** Source extract **
━━━━
Multinational airline alliances imply the need for tolerance and flexibility within crews. CityJet chief operating officer Geoffrey White says the regional carrier has seen a crew turnover rate of 26.6% a year reduce to 3% - most of which, he admits, can be credited to the stabilising effect of a 100% take-over by Air France. But the airline remains Irish registered, with mostly Irish crews - so that the airline reaps the benefits of Ireland's lower personnel costs - but is now based in Paris rather than Dublin.

This requires, at the selection stage, assurance that the individuals are happy to have an operating base away from their home country, and that they appreciate the advantages of a greater variety of routes. Crews receive company information and rosters through extensive use of information technology, including intranet, company databases, and distance learning, White says.

A factor in the shortage of experienced pilots is the "huge gap" between commercial pilot licence requirements and what airlines need the training system to produce, says South African Airways' chief pilot for training, Capt Brett Gebers. He adds: "If we accept that experience was one of the predictors for the hiring of pilots and it is no longer available, then we need to ensure that the training is appropriate if the lack of flight time is to be mitigated."
━━━━
** What you will do **
Return the passage on airline crews from "Multinational airline alliances" up to and including "learning, White says.", copied word for word.

** Listed records **
━━━━
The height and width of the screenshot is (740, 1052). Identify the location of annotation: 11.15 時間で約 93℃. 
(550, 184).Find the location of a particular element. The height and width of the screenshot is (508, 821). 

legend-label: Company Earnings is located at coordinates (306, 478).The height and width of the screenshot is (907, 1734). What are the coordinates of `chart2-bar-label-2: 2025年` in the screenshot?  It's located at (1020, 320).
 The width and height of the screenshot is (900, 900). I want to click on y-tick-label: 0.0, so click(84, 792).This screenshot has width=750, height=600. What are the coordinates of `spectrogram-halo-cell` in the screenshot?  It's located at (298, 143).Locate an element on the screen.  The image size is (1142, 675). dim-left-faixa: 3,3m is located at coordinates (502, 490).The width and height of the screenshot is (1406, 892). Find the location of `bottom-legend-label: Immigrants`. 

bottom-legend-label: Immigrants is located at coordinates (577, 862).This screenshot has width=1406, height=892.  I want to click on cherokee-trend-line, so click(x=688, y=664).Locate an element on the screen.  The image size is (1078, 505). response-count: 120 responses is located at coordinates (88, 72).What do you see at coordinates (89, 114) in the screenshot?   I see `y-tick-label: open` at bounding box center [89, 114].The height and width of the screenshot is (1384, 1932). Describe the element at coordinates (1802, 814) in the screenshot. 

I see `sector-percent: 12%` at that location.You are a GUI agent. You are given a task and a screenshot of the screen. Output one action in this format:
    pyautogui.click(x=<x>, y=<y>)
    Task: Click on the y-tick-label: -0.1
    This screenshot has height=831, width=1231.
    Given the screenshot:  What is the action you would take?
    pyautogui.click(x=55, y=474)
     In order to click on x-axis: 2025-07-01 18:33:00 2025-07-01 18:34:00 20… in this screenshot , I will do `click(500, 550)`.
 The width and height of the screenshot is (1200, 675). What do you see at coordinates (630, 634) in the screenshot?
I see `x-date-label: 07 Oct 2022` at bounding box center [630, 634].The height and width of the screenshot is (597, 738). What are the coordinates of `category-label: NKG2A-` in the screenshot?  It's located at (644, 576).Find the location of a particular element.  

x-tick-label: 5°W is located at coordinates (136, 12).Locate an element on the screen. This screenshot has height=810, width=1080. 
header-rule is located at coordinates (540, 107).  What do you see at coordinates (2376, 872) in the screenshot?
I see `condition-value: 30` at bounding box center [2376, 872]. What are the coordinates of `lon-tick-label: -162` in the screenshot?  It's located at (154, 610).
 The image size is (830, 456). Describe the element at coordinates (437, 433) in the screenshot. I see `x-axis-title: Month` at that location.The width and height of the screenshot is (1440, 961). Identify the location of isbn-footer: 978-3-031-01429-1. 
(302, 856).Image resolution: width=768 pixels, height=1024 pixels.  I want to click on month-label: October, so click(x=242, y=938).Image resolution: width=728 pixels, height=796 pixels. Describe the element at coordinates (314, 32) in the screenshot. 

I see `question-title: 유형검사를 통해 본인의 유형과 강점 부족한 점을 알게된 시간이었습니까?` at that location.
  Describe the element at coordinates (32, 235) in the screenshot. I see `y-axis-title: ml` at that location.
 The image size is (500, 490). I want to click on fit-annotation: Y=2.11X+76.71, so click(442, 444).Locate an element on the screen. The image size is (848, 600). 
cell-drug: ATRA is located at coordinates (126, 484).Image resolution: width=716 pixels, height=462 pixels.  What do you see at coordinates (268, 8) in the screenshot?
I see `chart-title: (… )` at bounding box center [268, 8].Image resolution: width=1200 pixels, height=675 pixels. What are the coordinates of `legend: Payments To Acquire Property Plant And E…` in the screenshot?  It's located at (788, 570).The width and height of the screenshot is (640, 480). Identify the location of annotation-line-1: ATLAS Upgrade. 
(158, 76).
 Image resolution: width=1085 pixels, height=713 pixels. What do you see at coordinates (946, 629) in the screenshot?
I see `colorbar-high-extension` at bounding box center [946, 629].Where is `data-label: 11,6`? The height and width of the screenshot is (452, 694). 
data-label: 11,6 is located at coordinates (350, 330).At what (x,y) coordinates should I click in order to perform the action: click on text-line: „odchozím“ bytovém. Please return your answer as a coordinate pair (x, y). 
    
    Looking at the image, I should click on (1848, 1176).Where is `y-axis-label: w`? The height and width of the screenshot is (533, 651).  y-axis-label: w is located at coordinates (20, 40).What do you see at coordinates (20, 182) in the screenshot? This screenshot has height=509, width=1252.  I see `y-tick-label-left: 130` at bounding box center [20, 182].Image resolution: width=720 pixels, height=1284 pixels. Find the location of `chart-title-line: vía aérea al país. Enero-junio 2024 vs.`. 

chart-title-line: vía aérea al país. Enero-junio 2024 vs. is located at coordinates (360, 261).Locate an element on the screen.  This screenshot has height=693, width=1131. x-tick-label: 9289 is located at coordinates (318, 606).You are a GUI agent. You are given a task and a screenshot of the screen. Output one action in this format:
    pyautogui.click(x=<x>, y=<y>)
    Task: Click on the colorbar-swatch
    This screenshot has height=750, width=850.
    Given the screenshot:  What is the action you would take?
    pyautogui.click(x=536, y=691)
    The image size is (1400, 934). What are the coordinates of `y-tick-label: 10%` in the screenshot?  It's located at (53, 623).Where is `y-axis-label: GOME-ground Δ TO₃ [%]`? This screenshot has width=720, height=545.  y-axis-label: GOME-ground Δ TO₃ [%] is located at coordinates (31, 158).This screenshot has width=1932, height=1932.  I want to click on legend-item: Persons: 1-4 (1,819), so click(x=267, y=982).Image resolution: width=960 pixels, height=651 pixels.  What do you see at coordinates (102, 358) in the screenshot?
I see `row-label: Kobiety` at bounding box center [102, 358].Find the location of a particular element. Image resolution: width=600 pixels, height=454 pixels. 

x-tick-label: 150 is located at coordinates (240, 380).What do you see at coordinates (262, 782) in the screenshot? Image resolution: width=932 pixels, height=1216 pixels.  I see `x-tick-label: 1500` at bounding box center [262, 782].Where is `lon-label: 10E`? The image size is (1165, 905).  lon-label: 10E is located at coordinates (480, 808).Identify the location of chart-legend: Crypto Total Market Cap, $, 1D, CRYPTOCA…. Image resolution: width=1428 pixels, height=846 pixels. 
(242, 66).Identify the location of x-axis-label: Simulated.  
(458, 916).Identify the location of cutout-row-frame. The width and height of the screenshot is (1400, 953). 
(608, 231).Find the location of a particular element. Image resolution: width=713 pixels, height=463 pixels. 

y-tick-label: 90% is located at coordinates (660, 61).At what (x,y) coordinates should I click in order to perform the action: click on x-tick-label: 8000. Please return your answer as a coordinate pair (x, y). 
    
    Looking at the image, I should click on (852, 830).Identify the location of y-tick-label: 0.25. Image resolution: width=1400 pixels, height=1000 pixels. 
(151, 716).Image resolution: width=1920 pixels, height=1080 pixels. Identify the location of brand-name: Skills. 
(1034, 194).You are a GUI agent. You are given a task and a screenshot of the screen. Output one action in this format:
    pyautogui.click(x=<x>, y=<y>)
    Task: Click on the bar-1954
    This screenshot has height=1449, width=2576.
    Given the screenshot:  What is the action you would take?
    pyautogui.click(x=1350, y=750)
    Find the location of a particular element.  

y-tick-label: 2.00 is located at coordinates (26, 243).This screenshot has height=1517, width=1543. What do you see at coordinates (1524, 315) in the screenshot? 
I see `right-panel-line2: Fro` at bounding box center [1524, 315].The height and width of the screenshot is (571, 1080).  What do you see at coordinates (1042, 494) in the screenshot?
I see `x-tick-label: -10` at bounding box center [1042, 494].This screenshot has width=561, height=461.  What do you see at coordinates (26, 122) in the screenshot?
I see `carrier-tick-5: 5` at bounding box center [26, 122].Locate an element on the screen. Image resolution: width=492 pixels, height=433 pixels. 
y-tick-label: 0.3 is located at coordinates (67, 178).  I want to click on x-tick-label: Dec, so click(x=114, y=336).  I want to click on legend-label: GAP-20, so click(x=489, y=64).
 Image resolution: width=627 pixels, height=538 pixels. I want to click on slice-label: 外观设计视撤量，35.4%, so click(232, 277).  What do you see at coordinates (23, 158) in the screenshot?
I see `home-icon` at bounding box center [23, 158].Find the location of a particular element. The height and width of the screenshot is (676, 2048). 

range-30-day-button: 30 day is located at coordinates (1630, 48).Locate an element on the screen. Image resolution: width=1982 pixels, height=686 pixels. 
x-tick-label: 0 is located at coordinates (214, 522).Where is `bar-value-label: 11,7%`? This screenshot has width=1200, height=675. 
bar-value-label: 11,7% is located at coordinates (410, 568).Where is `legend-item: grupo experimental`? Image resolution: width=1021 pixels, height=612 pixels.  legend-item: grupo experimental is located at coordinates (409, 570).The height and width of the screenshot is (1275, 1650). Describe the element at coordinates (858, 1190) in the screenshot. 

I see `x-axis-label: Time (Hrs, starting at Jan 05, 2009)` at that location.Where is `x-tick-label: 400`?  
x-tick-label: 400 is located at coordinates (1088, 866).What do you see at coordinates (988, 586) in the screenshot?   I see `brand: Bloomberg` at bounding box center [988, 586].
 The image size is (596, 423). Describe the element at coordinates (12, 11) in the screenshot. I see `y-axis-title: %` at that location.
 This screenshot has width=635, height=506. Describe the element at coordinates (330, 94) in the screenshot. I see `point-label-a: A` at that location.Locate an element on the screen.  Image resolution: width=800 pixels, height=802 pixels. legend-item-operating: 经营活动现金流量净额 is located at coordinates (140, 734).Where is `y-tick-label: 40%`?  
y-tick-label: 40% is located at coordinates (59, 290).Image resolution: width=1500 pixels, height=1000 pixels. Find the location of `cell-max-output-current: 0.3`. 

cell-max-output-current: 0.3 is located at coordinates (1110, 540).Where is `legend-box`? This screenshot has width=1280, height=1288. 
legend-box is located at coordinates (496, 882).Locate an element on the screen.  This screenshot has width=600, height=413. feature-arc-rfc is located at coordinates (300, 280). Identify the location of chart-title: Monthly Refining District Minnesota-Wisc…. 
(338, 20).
━━━━
** Your solution **
Multinational airline alliances imply the need for tolerance and flexibility within crews. CityJet chief operating officer Geoffrey White says the regional carrier has seen a crew turnover rate of 26.6% a year reduce to 3% - most of which, he admits, can be credited to the stabilising effect of a 100% take-over by Air France. But the airline remains Irish registered, with mostly Irish crews - so that the airline reaps the benefits of Ireland's lower personnel costs - but is now based in Paris rather than Dublin.

This requires, at the selection stage, assurance that the individuals are happy to have an operating base away from their home country, and that they appreciate the advantages of a greater variety of routes. Crews receive company information and rosters through extensive use of information technology, including intranet, company databases, and distance learning, White says.